Contrairement aux quarks, les gluons n'ont pas de charge électrique. On ne peut donc pas faire interagir directement des faisceaux d'électrons ou de muons avec des gluons pour étudier leur spin. Néanmoins, on peut avoir recours à une approche indirecte. L'interaction entre un muon et un proton se produit par l'intermédiaire d'un photon. Dans une grande majorité de cas, ce photon interagit avec un quark ce qui donne lieu à de nombreuses particules produites dans la direction de la quantité de mouvement * du photon.

Plus rarement, le photon interagit avec un gluon, ce qui produit une paire formée d'un quark et d'un antiquark, son équivalent d'antimatière. Dans ce cas, des particules peuvent être produites dans une autre direction

que celle du photon, ce qui permet de savoir que l'on a bien « vu » un gluon. Comme pour les quarks, c'est la différence entre les taux de réaction selon l'orientation des spins qui permet de déduire la contribution du spin des gluons. Telle est la méthode expérimentale sur laquelle se fonde la collaboration Compass, qui utilise notamment une nouvelle génération de détecteurs

dont le principe a été proposé par Georges Charpak, Prix Nobel de physique en 1992.

En avril 2005, la collaboration a présenté les résultats de la première moisson de données. Ils suggèrent que la contribution du spin des gluons est très faible. La piste des gluons n'est toutefois pas abandonnée. Car Compass n'a pris en compte qu'une certaine catégorie de gluons, ceux dont la quantité de mouvement est telle qu'ils pouvaient effectivement interagir avec le faisceau de particules accélérées. Après un arrêt d'une année, Compass prendra à nouveau des mesures à partir du

printemps 2006 avec un appareillage amélioré. Celui-ci devrait permettre d'obtenir d'autres résultats par une méthode complémentaire, fondée sur l'identification du type de particules produites plutôt que sur leur direction de propagation.

Contribution du « spin orbital »
Par ailleurs, une collaboration internationale de physiciens travaillant au laboratoire RHIC, à Brookhaven, près de New York, cherche elle aussi à mesurer la contribution des gluons. Pour cela, elle fait collisionner l'un contre l'autre deux faisceaux de protons polarisés. L'un des faisceaux est utilisé en quelque sorte comme un faisceau de quarks pour « voir » les gluons dans l'autre proton. En 2006, les données déjà enregistrées depuis trois ans devraient permettre d'obtenir un résultat pour des gluons ayant des quantités de mouvement différentes de ceux observés par Compass. On peut donc espérer savoir d'ici peu si la contribution des gluons est à même de résoudre la crise du spin.

## EXTRAITS DE DONNÉES

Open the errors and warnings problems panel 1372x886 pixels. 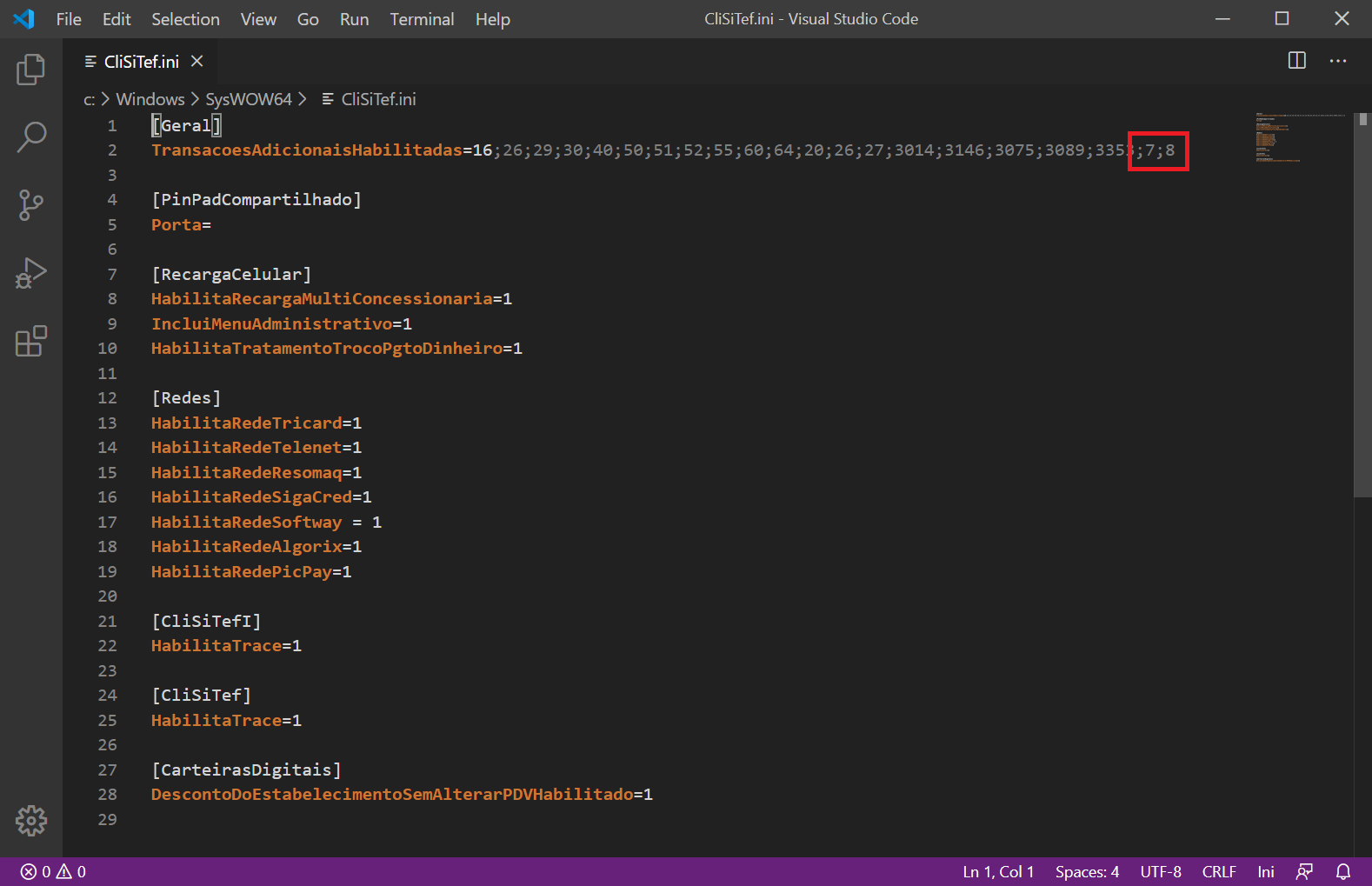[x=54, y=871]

* * *

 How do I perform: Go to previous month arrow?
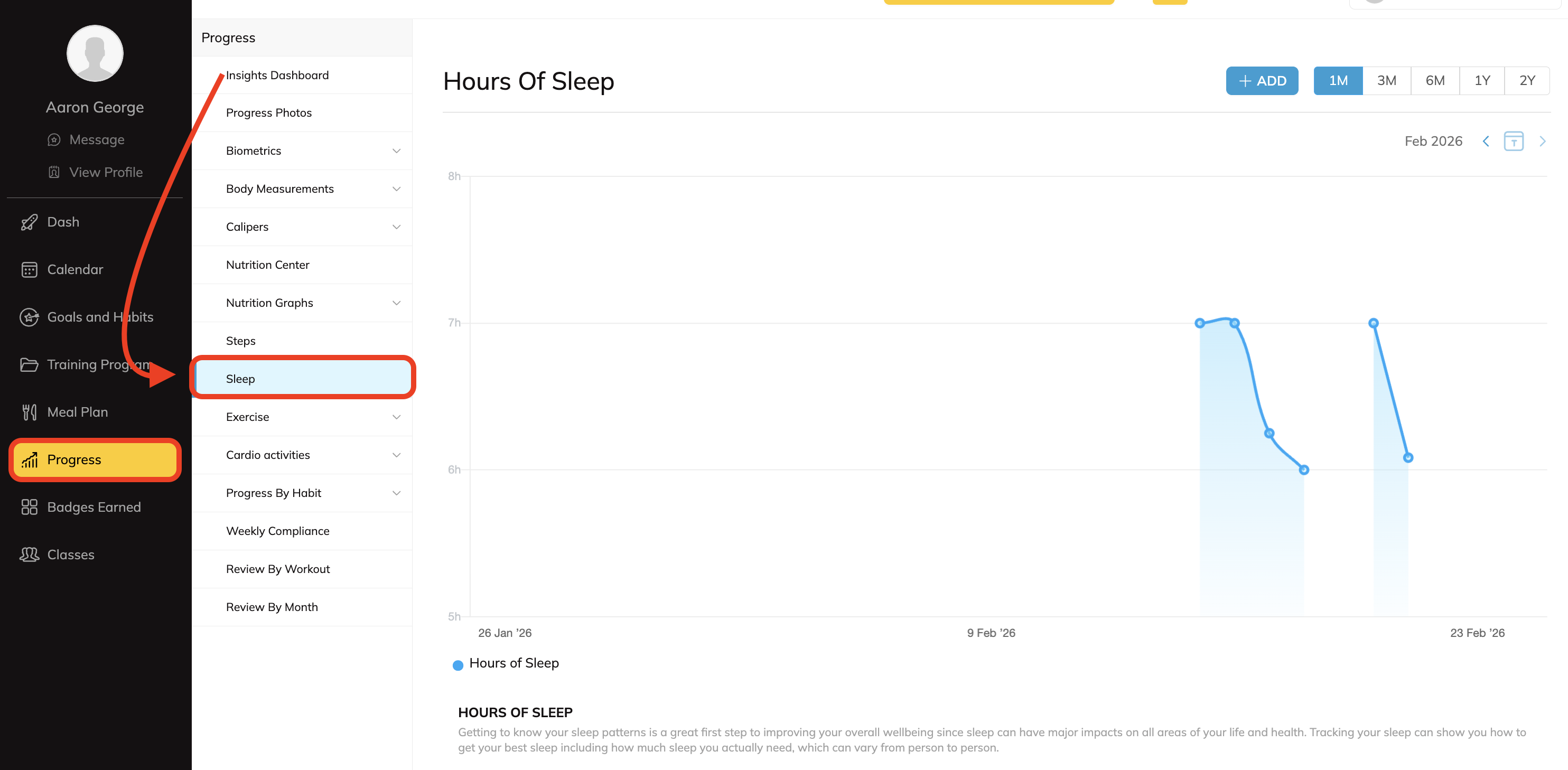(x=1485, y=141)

## TRAVAIL DEMANDÉ
1: Extrayez du passage cité le texte qui commence par « En avril 2005, la » et se poursuit jusqu'à « direction de propagation. ».
2: Selon le passage cité, pourquoi la piste des gluons n'est-elle pas abandonnée, bien que les résultats présentés en avril 2005 suggèrent une contribution très faible de leur spin ? Répondez en une à trois phrases.
Le listing n'intervient en rien dans ce travail.

## CORRIGÉ DE L'EXERCICE
1:
En avril 2005, la collaboration a présenté les résultats de la première moisson de données. Ils suggèrent que la contribution du spin des gluons est très faible. La piste des gluons n'est toutefois pas abandonnée. Car Compass n'a pris en compte qu'une certaine catégorie de gluons, ceux dont la quantité de mouvement est telle qu'ils pouvaient effectivement interagir avec le faisceau de particules accélérées. Après un arrêt d'une année, Compass prendra à nouveau des mesures à partir du

printemps 2006 avec un appareillage amélioré. Celui-ci devrait permettre d'obtenir d'autres résultats par une méthode complémentaire, fondée sur l'identification du type de particules produites plutôt que sur leur direction de propagation.

2: La piste n'est pas abandonnée parce que Compass n'a pris en compte qu'une certaine catégorie de gluons. Il s'agit de ceux dont la quantité de mouvement leur permettait effectivement d'interagir avec le faisceau de particules accélérées.